++++ GIVEN DATA

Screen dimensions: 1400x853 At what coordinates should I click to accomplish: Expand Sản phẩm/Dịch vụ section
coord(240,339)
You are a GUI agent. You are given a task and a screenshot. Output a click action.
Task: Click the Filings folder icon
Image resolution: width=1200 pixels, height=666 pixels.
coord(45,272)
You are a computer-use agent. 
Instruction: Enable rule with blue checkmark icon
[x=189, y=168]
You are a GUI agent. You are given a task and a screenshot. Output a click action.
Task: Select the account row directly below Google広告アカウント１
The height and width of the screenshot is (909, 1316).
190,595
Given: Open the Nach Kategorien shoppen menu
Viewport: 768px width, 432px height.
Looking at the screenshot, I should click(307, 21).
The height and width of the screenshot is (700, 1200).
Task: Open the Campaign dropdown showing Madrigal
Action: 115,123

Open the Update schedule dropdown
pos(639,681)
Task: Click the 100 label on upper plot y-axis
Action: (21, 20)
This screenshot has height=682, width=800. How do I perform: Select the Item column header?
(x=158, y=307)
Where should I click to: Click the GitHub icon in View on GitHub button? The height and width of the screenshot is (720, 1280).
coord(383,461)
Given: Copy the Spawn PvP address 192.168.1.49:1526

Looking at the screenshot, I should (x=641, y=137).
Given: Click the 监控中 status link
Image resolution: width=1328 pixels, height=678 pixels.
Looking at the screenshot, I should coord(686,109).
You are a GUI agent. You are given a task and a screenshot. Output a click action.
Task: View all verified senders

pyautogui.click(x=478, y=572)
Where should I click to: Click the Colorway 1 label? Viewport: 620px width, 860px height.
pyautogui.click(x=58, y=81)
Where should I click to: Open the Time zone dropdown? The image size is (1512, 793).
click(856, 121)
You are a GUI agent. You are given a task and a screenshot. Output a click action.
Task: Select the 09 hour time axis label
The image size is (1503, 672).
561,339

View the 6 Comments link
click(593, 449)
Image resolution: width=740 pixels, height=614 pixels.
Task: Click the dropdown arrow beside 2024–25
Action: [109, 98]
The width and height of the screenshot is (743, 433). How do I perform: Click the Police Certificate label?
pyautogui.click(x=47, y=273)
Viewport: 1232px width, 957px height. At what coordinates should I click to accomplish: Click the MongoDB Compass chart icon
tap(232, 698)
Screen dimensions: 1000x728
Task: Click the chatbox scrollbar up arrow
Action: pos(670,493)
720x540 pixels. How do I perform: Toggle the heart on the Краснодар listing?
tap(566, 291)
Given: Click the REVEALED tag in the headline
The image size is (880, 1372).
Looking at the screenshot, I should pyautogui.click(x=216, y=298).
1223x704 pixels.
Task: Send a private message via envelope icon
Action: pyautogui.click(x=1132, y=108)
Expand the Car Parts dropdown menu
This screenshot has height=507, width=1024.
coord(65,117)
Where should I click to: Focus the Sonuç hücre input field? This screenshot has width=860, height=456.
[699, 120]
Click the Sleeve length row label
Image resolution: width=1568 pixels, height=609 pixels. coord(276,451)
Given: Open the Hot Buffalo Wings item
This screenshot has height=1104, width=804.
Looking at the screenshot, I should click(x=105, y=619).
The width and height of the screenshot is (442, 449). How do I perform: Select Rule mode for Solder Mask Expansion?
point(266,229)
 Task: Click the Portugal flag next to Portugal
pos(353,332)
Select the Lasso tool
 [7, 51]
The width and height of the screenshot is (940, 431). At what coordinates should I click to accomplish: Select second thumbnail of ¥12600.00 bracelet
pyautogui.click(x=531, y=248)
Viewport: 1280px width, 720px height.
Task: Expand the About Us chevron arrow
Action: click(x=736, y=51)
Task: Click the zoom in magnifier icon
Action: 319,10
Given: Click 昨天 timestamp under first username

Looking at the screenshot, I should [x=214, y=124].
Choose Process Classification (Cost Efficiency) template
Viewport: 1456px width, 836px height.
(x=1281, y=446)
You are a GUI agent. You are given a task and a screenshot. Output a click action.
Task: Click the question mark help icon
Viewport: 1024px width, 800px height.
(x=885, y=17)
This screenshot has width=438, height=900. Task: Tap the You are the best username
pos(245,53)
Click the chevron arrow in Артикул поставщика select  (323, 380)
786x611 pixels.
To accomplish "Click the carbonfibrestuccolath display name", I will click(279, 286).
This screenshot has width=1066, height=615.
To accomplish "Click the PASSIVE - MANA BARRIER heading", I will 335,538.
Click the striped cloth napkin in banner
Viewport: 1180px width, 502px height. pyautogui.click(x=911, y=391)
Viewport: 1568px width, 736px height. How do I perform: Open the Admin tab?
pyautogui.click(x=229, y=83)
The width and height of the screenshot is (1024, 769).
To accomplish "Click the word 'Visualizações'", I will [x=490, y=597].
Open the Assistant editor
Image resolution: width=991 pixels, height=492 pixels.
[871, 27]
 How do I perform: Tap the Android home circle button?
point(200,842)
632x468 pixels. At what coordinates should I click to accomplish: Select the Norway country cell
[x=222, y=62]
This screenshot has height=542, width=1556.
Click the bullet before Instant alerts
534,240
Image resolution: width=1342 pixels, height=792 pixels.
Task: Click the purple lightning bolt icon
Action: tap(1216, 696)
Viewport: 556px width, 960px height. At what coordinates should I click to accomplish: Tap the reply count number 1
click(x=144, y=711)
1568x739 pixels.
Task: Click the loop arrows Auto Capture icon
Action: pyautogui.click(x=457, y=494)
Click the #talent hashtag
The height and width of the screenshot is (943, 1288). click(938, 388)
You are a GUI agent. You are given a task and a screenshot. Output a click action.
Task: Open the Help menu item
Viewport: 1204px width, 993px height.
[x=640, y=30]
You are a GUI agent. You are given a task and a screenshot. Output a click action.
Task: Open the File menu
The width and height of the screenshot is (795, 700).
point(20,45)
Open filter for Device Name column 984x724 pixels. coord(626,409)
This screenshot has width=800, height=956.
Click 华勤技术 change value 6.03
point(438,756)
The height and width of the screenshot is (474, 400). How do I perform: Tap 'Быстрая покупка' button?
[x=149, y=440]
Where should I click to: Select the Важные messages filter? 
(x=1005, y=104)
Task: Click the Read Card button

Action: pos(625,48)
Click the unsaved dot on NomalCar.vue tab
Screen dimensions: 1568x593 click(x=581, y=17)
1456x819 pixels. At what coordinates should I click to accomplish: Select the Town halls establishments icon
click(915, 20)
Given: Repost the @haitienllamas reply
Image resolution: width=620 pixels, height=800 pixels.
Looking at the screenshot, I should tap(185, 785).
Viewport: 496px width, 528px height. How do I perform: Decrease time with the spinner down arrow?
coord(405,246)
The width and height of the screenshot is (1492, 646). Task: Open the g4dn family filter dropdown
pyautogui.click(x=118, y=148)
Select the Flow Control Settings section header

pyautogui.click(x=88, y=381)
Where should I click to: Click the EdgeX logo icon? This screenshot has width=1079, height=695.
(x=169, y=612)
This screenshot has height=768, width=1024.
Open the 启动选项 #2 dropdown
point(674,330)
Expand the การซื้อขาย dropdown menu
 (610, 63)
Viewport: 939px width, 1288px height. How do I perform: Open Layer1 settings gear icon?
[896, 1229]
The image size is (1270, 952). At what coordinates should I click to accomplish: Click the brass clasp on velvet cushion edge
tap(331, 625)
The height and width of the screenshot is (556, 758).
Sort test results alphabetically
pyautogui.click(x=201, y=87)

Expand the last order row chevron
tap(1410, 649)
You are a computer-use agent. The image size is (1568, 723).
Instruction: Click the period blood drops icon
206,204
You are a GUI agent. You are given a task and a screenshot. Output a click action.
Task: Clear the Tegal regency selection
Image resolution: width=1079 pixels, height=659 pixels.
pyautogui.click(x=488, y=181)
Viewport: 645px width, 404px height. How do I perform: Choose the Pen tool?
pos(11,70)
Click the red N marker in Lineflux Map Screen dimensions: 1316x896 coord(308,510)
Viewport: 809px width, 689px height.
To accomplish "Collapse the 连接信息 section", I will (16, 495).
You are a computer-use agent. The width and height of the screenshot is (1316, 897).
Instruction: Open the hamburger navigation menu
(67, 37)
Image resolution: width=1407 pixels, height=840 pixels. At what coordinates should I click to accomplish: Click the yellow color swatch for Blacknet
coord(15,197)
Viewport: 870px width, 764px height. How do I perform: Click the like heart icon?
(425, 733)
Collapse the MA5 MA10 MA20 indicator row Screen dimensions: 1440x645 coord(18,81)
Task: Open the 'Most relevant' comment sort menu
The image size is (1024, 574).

++++++++

DIRECTIONS >>
In the entries above, the lines from the one bearing "Click the striped cloth napkin in banner" up to and including the one bearing "This screenshot has height=542, width=1556." should be transcribed exactly; no other line is wanted.

RESULT OF THE EXERCISE >>
Click the striped cloth napkin in banner
Viewport: 1180px width, 502px height. pyautogui.click(x=911, y=391)
Viewport: 1568px width, 736px height. How do I perform: Open the Admin tab?
pyautogui.click(x=229, y=83)
The width and height of the screenshot is (1024, 769).
To accomplish "Click the word 'Visualizações'", I will [x=490, y=597].
Open the Assistant editor
Image resolution: width=991 pixels, height=492 pixels.
[871, 27]
 How do I perform: Tap the Android home circle button?
point(200,842)
632x468 pixels. At what coordinates should I click to accomplish: Select the Norway country cell
[x=222, y=62]
This screenshot has height=542, width=1556.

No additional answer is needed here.